- WORK TO COMPLETE -
Beginning at the line with "At what coordinates", please repeat each line exactly through the end of the records below, including that first line and the last, but no pictures.

Top of DATA TO EXAMINE

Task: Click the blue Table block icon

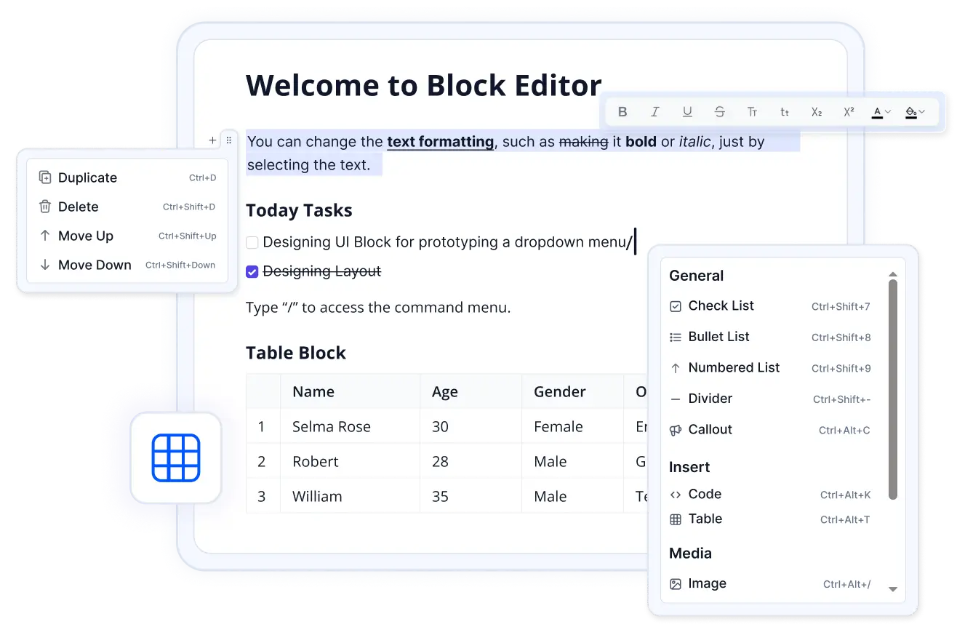Action: pyautogui.click(x=177, y=458)
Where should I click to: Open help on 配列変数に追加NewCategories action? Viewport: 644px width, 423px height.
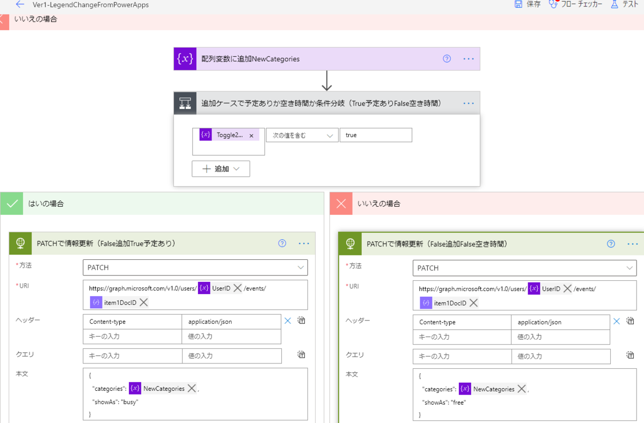point(447,59)
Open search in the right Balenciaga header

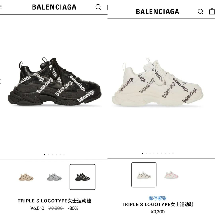pyautogui.click(x=201, y=12)
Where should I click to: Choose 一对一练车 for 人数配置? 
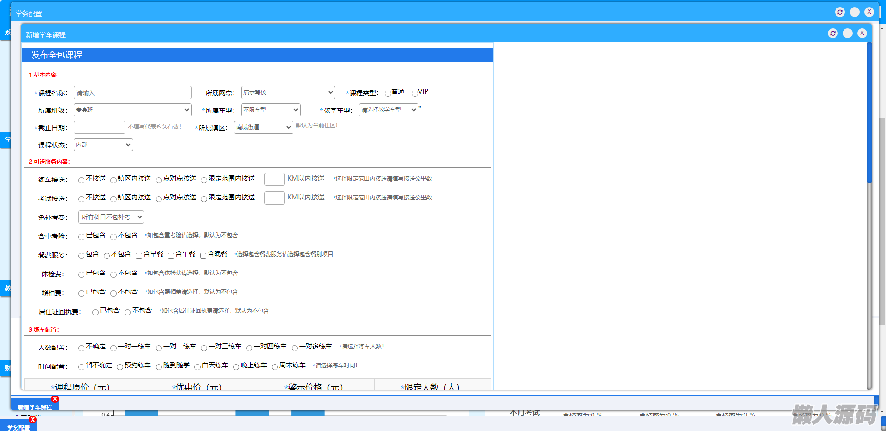(114, 348)
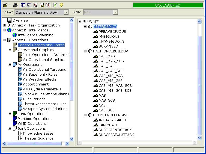
Task: Select Theater Guidance under Joint Operations
Action: point(38,138)
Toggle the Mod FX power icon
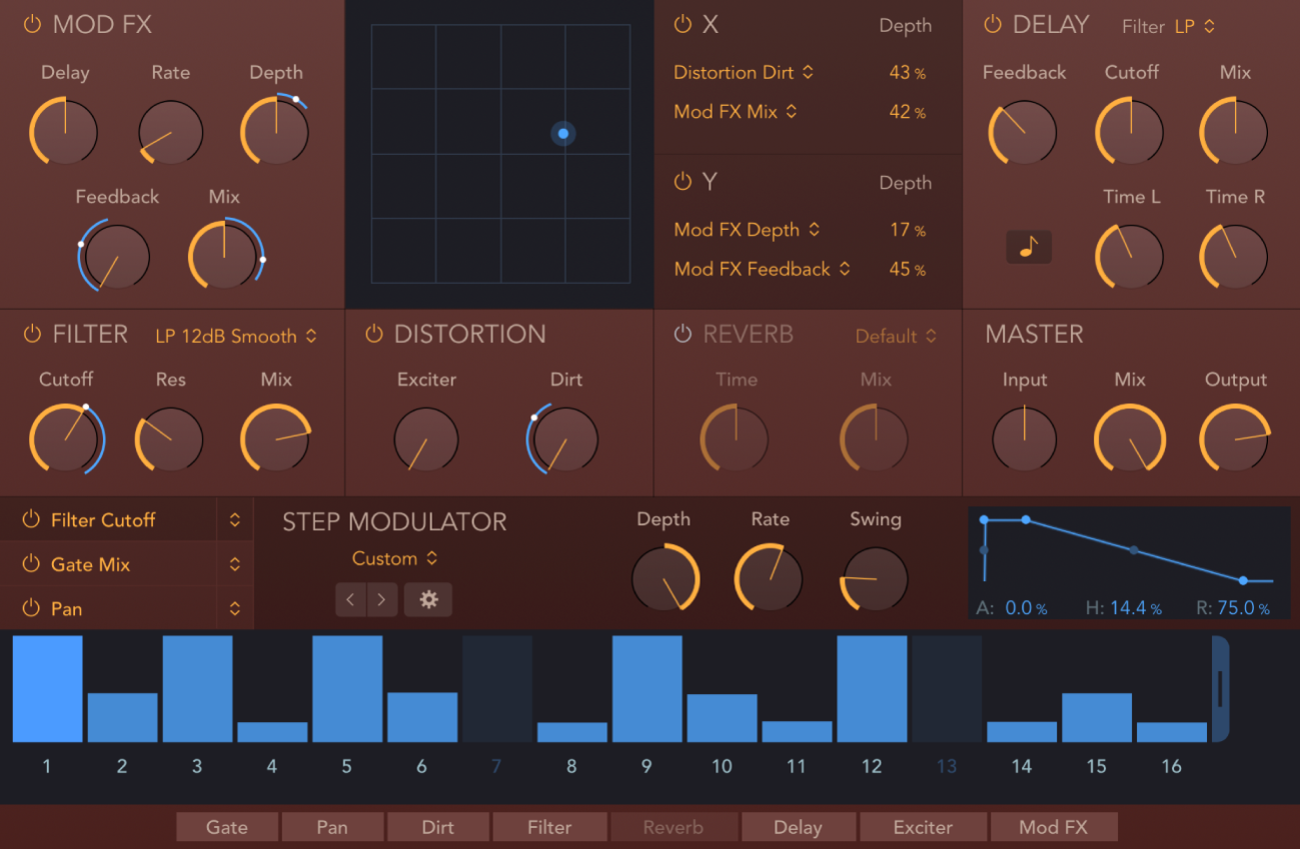Image resolution: width=1300 pixels, height=850 pixels. tap(32, 25)
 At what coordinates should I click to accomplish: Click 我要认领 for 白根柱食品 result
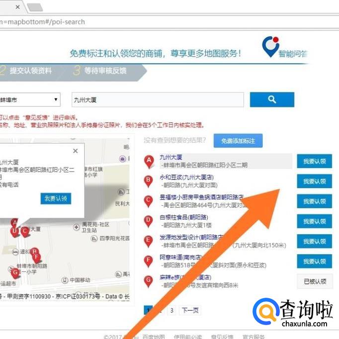(x=314, y=221)
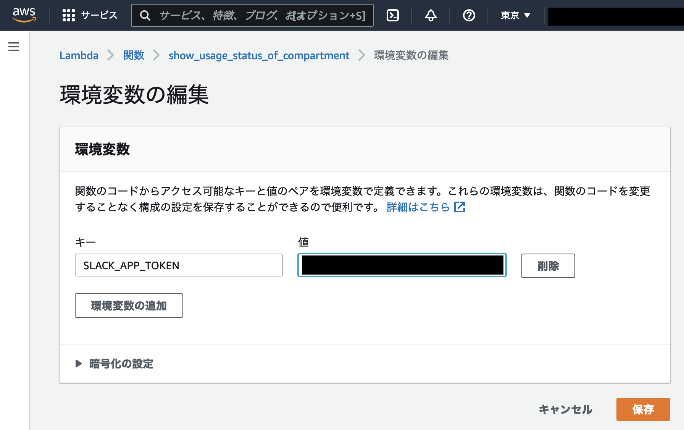Click the キャンセル button
The image size is (684, 430).
565,409
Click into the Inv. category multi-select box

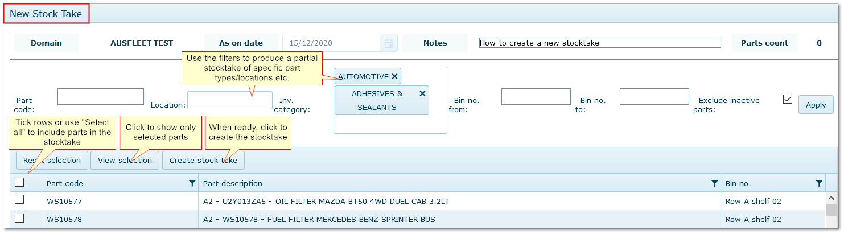[390, 124]
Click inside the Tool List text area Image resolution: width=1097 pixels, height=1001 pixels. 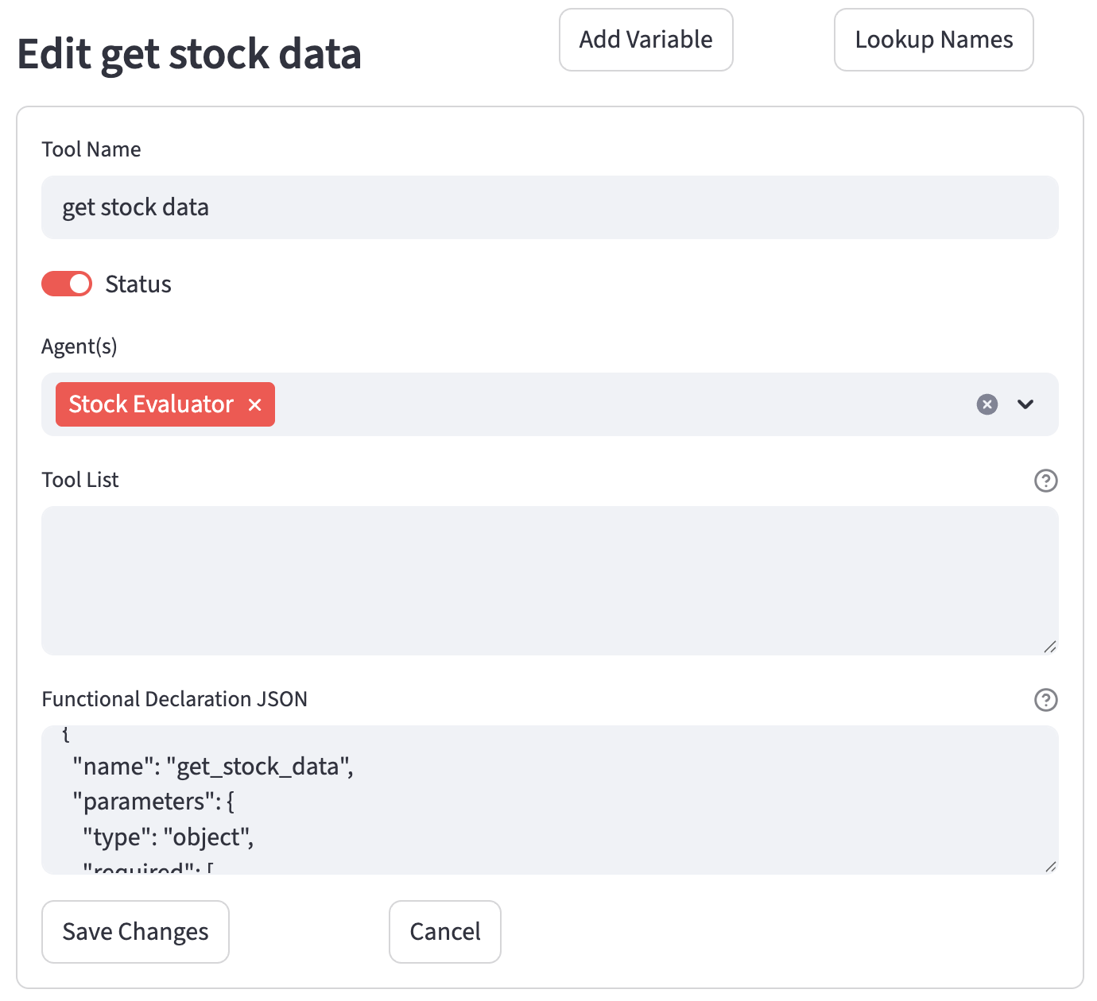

Bottom of DATA TO EXAMINE

- WRITTEN SOLUTION -
 At what coordinates should I click to accomplish: Click 我要认领 for 白根柱食品 result
(x=314, y=221)
Click the キャンセル button
The image size is (684, 430).
565,409
Click into the Inv. category multi-select box

[390, 124]
Click inside the Tool List text area Image resolution: width=1097 pixels, height=1001 pixels. 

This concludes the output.